The nationwide settlement, announced on Tuesday by the Consumer Financial Protection Bureau (CFPB) and state attorneys general from 47 states and the District of Columbia, hopes to erase debt owed by former ITT students to a Deutsche Bank-funded program called “PEAKS Trust.”
ITT Technical Institute filed for bankruptcy in 2016 and shut down all campuses, affecting 149 locations and roughly 40,000 students, amid lawsuits and investigations over alleged predatory lending practices.
“This settlement brings long-awaited justice to former ITT students who were pushed into predatory student loans that ITT and its collaborators predicted they would never be able to repay,” Eileen Connor, legal director at the Project on Predatory Student Lending at Harvard Law School’s Legal Services Center, which represents some ITT former students, told Yahoo Finance in a statement.
“All debt from ITT should be cancelled, including federal student loans,” Connor added.
The settlement stated that PEAKS will not only discharge the loans but also stop collecting on them and will ask credit reporting agencies to “delete information relating to PEAKS loans.” Borrowers will also get a notice that their debt has been discharged.
The CFPB noted that this is the third settlement by the agency with relation to ITT’s private student loan programs. Previously, the CFPB had settled with CUSO, another company that managed private loans for ITT students, discharging $168 million in debt for borrowers. The CFPB had also reached a $60 million legal settlement with ITT in 2019 for steering students into private loans.
‘I have a four-year degree that is worthless’

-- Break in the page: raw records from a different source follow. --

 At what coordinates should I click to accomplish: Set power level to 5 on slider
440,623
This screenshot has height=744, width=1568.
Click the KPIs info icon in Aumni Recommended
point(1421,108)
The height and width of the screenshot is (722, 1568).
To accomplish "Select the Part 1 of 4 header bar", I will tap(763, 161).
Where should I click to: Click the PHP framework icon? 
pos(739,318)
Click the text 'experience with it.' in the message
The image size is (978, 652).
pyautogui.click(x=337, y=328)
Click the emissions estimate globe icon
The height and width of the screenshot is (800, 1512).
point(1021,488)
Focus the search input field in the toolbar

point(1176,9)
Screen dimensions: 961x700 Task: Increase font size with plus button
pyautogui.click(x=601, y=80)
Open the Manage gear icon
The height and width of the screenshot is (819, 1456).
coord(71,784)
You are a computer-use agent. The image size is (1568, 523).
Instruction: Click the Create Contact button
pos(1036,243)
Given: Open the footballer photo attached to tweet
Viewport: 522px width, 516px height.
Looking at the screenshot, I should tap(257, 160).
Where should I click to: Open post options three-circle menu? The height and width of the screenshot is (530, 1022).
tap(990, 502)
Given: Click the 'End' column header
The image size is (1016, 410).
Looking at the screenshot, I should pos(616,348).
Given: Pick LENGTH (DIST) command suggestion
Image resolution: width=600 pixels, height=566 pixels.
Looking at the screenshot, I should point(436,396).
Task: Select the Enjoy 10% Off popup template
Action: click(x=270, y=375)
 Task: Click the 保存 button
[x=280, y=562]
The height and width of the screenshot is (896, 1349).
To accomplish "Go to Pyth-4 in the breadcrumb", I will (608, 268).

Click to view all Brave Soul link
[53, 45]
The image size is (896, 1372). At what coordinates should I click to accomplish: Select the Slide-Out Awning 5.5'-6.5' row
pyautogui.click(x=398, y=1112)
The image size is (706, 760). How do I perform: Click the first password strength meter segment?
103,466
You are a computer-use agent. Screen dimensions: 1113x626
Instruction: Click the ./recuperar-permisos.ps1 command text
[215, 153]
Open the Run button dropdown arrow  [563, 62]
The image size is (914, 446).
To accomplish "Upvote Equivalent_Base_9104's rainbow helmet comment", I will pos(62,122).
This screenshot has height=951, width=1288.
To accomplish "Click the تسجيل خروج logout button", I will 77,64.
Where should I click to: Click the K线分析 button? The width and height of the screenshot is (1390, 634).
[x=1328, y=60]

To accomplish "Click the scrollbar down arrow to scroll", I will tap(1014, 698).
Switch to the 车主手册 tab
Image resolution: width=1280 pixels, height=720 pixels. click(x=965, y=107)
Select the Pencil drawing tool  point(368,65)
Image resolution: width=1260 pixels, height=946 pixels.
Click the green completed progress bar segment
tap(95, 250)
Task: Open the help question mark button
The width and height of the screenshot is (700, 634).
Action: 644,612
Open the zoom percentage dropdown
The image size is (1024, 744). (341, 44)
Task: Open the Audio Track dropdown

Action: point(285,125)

During its years of operation, ITT students were offered two private student loan programs — CUSO and PEAKS.
The PEAKS loans, which were offered to students starting in 2008, were meant to cover gaps in tuition between how much they got in federal student aid and the full cost of their education.
In 2014, the CFPB filed a lawsuit against ITT, arguing that the school “engaged in unlawful acts and practices to push students into private student loans in a scheme to improve the appearance of ITT’s financial statements and its standing among investors.”
The CFPB claimed that ITT knew that the default rate on these loans “would be high” — default rates in actuality were more than 94% for the CUSO loans and 80% for the PEAKS loans. Yet these programs continued, the CFPB alleged, “in order to temporarily improve ITT’s balance sheet.”